# The energy efficiency of agent networks

> Source: <https://vdf.ai/white-papers/energy-efficiency-benchmark/>
> Published: 2026-06-05 11:29:31+00:00

# The energy efficiency of agent networks.

A controlled benchmark of how VDF AI reduces the energy footprint of enterprise AI — by decomposing
work into **DAG-based agent networks** and dispatching each step through
**SEEMR self-evolving model routing**. The result: up to a 94.9% reduction in predicted
energy, with output quality held non-inferior in aggregate.

Most of the energy an AI system consumes in production is spent at *inference* — the same
request answered again and again [6]. That energy is not a fixed
property of a model.
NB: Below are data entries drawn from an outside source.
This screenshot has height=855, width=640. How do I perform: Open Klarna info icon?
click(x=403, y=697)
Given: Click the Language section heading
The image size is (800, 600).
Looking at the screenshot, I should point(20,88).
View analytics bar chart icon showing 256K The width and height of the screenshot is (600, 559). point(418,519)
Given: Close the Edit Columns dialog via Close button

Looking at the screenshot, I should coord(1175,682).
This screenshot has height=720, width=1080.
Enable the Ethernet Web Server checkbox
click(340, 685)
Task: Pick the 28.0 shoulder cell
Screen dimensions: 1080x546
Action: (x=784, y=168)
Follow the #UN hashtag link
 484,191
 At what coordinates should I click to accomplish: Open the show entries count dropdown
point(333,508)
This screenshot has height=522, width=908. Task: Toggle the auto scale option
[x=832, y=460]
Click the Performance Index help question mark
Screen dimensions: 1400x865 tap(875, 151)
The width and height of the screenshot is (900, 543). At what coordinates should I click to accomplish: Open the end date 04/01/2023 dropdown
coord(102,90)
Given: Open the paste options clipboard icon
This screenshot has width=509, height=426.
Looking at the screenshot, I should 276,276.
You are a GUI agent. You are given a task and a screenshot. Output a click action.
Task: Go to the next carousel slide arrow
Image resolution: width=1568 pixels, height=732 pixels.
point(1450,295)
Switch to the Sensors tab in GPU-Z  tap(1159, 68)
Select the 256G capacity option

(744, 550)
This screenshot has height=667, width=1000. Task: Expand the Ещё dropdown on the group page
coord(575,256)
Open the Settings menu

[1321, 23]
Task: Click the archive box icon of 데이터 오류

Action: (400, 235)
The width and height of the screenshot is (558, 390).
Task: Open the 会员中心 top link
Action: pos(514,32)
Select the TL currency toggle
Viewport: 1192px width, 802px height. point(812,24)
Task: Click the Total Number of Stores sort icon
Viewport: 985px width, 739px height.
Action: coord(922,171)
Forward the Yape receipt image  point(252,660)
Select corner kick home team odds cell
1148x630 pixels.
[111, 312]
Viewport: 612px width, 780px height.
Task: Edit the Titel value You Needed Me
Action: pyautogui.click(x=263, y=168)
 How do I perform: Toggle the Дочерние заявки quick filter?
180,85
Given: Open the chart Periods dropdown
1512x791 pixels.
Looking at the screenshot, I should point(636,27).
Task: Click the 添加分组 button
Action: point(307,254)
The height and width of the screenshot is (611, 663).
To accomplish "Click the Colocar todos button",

It is the outcome of a decision: which model runs, broken into how many steps,
under what objective.

This paper reports a benchmark of that decision inside VDF AI. We compare a high-intensity baseline —
one large model answering the whole task — against two compounding strategies: routing each request
under an energy-aware objective, and decomposing a workload into a directed graph of smaller,
independently-routed stages. Across 71 configurations spanning four token budgets and five scenario
families, energy-led routing reduced predicted energy by **81–95%**, with a stable
**~94.8%** reduction for the frontier-versus-compact pairing.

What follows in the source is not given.